#### [What to do]
For the data below, the lines that hold "gear" should be counted; only the resulting number is expected.

#### [Records excerpted from a collection]
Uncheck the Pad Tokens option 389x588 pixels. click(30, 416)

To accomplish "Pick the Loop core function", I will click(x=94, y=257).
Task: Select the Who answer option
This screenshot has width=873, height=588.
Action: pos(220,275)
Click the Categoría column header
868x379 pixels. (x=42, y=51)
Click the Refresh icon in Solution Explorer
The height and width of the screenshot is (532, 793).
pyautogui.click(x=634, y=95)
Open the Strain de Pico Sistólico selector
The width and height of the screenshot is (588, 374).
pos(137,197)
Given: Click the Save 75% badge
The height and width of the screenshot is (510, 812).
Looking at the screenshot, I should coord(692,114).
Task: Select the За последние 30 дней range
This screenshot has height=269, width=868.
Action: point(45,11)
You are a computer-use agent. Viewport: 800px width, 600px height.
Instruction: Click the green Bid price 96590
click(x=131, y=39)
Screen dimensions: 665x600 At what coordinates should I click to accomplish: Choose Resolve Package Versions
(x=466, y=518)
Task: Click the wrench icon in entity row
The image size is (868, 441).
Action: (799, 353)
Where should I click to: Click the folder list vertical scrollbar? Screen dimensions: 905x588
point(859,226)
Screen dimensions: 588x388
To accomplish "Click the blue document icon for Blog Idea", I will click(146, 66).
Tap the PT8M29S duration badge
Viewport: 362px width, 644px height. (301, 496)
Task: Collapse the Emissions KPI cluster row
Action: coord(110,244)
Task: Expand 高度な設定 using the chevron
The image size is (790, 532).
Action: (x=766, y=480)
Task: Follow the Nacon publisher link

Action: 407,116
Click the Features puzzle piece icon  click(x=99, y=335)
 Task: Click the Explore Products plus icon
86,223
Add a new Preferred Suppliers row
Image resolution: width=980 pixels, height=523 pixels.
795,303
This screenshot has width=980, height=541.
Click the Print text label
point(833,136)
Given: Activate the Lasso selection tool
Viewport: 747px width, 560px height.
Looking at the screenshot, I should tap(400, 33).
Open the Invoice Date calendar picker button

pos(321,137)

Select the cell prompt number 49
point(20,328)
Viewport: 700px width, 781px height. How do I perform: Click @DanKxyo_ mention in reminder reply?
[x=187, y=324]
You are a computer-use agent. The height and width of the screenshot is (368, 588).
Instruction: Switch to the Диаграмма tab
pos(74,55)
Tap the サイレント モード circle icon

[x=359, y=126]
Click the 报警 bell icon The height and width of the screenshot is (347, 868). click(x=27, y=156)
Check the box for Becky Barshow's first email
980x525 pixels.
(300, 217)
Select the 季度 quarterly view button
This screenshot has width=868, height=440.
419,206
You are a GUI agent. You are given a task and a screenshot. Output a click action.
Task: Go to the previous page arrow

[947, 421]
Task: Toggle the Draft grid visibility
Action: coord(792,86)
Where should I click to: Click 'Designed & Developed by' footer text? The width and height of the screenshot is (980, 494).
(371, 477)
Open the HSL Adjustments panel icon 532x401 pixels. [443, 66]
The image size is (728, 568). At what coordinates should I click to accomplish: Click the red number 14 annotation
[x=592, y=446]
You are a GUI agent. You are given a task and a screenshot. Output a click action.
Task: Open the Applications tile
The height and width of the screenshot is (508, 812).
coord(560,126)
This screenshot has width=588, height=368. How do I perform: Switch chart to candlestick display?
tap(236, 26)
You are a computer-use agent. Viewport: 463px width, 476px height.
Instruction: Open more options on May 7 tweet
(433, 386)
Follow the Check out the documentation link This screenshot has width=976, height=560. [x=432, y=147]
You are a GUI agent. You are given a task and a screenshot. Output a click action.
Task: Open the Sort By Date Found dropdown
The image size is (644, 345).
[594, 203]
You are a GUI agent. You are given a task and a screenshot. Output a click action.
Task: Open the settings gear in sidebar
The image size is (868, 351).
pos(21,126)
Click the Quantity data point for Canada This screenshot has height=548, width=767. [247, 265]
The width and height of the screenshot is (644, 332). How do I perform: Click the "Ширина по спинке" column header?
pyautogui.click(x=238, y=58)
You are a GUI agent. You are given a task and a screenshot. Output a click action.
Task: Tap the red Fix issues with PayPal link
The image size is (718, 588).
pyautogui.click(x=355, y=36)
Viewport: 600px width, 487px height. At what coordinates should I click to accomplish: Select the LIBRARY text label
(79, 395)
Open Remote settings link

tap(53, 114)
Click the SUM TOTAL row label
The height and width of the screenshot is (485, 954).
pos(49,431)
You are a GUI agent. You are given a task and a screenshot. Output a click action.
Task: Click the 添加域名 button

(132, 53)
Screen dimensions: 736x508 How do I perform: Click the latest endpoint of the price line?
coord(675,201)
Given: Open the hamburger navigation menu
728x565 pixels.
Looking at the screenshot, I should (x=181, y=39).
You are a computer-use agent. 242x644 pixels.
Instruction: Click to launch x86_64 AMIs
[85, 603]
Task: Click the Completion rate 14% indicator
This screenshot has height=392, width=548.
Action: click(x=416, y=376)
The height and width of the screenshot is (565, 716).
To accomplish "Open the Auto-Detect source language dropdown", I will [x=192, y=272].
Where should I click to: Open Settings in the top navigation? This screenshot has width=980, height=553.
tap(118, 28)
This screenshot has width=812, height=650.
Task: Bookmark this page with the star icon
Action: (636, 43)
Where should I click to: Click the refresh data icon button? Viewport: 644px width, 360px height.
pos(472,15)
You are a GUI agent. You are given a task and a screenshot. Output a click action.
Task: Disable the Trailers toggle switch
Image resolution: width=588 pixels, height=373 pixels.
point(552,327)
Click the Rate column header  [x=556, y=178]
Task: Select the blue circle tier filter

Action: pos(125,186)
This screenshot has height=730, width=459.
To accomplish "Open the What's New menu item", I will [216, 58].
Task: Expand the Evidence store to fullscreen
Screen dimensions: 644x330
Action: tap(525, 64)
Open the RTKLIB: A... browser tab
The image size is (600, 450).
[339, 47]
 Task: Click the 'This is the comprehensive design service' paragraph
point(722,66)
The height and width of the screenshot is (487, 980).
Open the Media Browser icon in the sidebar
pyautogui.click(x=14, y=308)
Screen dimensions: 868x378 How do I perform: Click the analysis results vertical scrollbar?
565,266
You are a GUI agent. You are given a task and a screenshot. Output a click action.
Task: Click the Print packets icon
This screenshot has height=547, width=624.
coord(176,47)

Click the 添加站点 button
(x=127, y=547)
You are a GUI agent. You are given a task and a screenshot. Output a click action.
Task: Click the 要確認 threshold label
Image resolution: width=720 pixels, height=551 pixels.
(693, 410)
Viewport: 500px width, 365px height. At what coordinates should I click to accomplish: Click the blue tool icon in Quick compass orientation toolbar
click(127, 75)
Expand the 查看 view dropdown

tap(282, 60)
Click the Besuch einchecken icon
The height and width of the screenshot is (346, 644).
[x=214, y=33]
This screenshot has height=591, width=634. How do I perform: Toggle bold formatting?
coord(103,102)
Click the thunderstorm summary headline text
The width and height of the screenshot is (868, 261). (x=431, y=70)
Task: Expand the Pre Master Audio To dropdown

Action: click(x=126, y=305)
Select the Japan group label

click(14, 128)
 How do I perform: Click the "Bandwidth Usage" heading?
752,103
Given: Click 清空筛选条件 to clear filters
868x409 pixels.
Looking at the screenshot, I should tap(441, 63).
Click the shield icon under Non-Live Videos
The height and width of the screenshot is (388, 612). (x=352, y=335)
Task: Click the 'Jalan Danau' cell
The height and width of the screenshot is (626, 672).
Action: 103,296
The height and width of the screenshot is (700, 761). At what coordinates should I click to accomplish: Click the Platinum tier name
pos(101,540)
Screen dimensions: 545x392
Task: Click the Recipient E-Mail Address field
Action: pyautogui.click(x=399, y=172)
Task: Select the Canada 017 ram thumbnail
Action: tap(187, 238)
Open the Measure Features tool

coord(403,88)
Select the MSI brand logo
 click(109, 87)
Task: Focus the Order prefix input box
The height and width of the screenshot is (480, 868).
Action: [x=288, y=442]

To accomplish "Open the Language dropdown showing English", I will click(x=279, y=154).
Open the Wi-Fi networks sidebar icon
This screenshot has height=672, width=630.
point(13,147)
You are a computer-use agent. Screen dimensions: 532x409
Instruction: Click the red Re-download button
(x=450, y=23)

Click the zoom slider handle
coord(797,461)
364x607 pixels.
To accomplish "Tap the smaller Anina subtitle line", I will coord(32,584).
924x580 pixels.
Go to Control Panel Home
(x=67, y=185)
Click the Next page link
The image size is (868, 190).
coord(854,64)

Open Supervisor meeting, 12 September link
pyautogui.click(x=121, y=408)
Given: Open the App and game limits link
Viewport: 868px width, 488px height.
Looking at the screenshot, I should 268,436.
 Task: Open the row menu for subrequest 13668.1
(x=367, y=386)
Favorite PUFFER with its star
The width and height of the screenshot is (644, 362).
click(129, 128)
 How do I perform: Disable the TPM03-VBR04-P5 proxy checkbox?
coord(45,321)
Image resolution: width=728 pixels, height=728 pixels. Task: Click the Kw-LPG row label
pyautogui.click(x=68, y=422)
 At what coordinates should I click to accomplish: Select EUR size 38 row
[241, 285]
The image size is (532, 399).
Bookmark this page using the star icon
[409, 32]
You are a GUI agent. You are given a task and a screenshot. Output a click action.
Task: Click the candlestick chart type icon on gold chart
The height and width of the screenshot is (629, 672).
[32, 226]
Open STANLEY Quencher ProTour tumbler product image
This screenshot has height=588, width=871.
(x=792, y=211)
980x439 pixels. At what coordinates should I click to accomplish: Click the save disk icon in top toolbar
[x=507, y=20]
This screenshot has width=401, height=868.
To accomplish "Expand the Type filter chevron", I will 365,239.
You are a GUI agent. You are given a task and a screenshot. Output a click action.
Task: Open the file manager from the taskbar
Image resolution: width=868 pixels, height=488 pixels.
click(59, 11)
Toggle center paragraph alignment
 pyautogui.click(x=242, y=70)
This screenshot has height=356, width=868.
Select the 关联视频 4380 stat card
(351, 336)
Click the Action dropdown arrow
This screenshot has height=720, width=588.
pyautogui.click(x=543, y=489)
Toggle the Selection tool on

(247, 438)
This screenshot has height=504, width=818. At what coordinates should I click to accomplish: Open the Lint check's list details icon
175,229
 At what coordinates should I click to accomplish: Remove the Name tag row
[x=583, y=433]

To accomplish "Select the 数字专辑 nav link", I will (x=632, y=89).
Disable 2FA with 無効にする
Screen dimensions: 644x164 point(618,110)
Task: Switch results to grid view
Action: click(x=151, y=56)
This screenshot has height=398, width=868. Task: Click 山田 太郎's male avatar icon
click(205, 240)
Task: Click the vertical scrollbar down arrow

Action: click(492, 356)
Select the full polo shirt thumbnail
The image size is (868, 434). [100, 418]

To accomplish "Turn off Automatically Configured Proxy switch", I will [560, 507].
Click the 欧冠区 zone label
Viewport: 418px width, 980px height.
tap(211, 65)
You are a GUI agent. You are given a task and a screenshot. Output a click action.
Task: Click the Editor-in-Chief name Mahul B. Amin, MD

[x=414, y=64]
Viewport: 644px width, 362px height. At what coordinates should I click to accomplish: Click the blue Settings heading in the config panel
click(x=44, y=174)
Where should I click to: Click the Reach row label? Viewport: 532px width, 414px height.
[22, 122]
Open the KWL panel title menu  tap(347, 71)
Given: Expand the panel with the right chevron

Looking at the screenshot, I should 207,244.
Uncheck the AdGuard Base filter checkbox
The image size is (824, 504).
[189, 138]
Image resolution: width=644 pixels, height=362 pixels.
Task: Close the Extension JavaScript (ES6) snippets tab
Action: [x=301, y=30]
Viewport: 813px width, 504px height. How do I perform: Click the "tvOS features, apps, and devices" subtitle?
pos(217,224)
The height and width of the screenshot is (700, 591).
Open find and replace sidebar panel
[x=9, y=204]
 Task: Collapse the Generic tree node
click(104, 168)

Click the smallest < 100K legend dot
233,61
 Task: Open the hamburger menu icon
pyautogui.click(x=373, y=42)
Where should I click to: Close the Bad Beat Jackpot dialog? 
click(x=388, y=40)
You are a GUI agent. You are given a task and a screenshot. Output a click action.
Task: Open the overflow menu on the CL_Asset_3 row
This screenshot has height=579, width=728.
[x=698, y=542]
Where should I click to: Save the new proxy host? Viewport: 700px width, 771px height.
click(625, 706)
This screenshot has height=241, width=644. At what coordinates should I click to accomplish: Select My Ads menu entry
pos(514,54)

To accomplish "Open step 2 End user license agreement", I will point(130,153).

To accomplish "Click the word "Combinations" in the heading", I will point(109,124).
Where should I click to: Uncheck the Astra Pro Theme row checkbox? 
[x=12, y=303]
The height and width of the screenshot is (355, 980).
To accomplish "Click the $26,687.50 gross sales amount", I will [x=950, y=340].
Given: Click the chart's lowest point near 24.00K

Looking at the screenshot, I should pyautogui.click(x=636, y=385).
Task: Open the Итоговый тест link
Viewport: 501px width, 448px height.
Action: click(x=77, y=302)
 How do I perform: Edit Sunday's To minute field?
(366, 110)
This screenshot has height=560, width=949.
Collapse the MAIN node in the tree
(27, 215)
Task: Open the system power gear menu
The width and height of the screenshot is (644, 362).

#### [Result]
2